What is being asked :: Give every line of the data again, exactly.

Material to process ::

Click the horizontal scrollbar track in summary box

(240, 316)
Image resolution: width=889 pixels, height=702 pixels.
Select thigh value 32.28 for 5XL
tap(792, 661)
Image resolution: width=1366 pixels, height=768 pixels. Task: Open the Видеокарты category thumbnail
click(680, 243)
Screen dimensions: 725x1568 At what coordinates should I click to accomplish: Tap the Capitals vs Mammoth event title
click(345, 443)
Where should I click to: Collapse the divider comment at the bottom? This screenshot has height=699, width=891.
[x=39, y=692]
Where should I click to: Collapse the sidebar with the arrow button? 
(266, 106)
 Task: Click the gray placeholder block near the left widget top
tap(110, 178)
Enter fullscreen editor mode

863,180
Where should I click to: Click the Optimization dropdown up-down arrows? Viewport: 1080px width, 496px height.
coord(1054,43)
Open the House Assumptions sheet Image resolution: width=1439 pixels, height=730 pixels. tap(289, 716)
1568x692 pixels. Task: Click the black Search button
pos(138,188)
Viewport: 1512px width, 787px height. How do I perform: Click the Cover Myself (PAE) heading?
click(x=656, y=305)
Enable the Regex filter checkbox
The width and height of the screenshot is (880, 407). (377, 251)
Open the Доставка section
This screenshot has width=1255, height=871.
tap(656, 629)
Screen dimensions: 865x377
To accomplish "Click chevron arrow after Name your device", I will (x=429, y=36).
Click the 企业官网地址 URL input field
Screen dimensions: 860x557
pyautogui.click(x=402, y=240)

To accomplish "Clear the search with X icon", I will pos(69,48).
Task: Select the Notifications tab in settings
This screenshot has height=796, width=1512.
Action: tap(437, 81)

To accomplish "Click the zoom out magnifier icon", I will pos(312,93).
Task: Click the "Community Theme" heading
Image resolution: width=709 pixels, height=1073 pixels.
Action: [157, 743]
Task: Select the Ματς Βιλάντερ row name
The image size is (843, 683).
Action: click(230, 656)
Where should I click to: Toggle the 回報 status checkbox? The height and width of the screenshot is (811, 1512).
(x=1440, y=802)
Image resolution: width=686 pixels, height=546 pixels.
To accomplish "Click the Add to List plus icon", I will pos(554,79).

Answer space ::
Click the horizontal scrollbar track in summary box

(240, 316)
Image resolution: width=889 pixels, height=702 pixels.
Select thigh value 32.28 for 5XL
tap(792, 661)
Image resolution: width=1366 pixels, height=768 pixels. Task: Open the Видеокарты category thumbnail
click(680, 243)
Screen dimensions: 725x1568 At what coordinates should I click to accomplish: Tap the Capitals vs Mammoth event title
click(345, 443)
Where should I click to: Collapse the divider comment at the bottom? This screenshot has height=699, width=891.
[x=39, y=692]
Where should I click to: Collapse the sidebar with the arrow button? 
(266, 106)
 Task: Click the gray placeholder block near the left widget top
tap(110, 178)
Enter fullscreen editor mode

863,180
Where should I click to: Click the Optimization dropdown up-down arrows? Viewport: 1080px width, 496px height.
coord(1054,43)
Open the House Assumptions sheet Image resolution: width=1439 pixels, height=730 pixels. tap(289, 716)
1568x692 pixels. Task: Click the black Search button
pos(138,188)
Viewport: 1512px width, 787px height. How do I perform: Click the Cover Myself (PAE) heading?
click(x=656, y=305)
Enable the Regex filter checkbox
The width and height of the screenshot is (880, 407). (377, 251)
Open the Доставка section
This screenshot has width=1255, height=871.
tap(656, 629)
Screen dimensions: 865x377
To accomplish "Click chevron arrow after Name your device", I will (x=429, y=36).
Click the 企业官网地址 URL input field
Screen dimensions: 860x557
pyautogui.click(x=402, y=240)

To accomplish "Clear the search with X icon", I will pos(69,48).
Task: Select the Notifications tab in settings
This screenshot has height=796, width=1512.
Action: tap(437, 81)

To accomplish "Click the zoom out magnifier icon", I will pos(312,93).
Task: Click the "Community Theme" heading
Image resolution: width=709 pixels, height=1073 pixels.
Action: [157, 743]
Task: Select the Ματς Βιλάντερ row name
The image size is (843, 683).
Action: click(230, 656)
Where should I click to: Toggle the 回報 status checkbox? The height and width of the screenshot is (811, 1512).
(x=1440, y=802)
Image resolution: width=686 pixels, height=546 pixels.
To accomplish "Click the Add to List plus icon", I will pos(554,79).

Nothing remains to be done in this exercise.